Sin embargo, la realidad económica de estas tiendas se ha visto tocada por un salto en la canasta básica alimentaria (CBA) que la Asociación Nacional de Pequeños Comerciantes (ANPEC) reportó oficialmente para el año 2025. El promedio de la CBA aumentó un 5.43 % entre enero y diciembre, lo que se traduce en un recuento de 104 pesos adicionales en la barra de precios: pasó de 1,916 pesos a los 2,020 pesos. De esta incrementación, 16.05 pesos se registraron ya en noviembre, impulsados mayormente por productos como el jitomate, que subió un 7.56 % (de 26 a 27.97 pesos) y el chile jalapeño, cuyo costo subió 6.27 % hasta 39.01 pesos.
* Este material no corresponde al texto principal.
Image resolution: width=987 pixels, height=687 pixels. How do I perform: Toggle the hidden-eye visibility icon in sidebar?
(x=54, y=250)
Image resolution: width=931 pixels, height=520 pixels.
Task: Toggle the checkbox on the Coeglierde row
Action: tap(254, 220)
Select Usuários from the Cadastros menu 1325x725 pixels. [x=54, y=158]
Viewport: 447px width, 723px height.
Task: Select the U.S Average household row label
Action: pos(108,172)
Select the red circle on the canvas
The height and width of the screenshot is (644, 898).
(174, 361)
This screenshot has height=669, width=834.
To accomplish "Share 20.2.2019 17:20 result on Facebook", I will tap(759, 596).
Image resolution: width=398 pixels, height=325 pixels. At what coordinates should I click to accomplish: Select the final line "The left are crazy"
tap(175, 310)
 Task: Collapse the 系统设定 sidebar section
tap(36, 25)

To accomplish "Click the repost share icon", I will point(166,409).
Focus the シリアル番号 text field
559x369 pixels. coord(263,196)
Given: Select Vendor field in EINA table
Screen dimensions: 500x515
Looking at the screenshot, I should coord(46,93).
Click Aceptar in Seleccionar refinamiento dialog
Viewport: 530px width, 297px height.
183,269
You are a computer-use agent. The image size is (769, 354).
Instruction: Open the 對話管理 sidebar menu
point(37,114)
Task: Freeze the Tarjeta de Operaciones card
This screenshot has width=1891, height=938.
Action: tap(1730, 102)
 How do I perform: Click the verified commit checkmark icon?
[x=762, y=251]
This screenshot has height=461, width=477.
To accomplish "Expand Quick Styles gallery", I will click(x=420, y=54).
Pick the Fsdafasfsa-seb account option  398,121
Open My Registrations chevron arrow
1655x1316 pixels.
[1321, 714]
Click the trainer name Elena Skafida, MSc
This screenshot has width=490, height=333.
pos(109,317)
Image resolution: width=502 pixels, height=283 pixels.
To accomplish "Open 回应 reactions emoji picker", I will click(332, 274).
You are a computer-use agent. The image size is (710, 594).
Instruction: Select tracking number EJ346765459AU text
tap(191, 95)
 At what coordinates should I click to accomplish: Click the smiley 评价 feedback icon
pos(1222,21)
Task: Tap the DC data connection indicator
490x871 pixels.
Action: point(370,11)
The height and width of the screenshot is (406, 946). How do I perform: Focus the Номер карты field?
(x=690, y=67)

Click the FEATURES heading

Otros ítems siguieron la misma tendencia: chiles en escabeche (+6.44 %), tomate verde (+5.06 % a 39.61 pesos) y frijol (+4.24 % a 42.22 pesos). En cuanto a la distribución geográfica de los aumentos, Tabasco lideró con un 5.88 %, seguido de Coahuila (5.79 %) y Puebla (4.50 %). Campeche y Jalisco cerraron la lista con 4.30 % y 4.17 % respectivamente.
El presidente de la ANPEC, Cuauhtémoc Rivera, explicó que el contexto del 2025 no ha sido fácil. “La inseguridad con la extorsión, el cobro de piso e incluso la inflación de servicios como gas, agua y predial han hecho que las cargas operativas de las tienditas se disparen”, afirmó. Añadió que los pequeños comerciantes continúan operando con horarios prolongados, de 14 a 16 horas, para absorber los costos y mantener el flujo del mercado.
Los comerciantes también han tenido que lidiar con episodios climáticos extremos que han alterado las cadenas de suministro. Sequías, lluvias intensas e inundaciones han aumentado los gastos logísticos y generado mermas en productos agroalimentarios, según Rivera. Aun así, según la ANPEC, estos negocios siguen siendo un peldaño crítico de la economía local, sirviendo como amortiguador social en tiempos de crisis.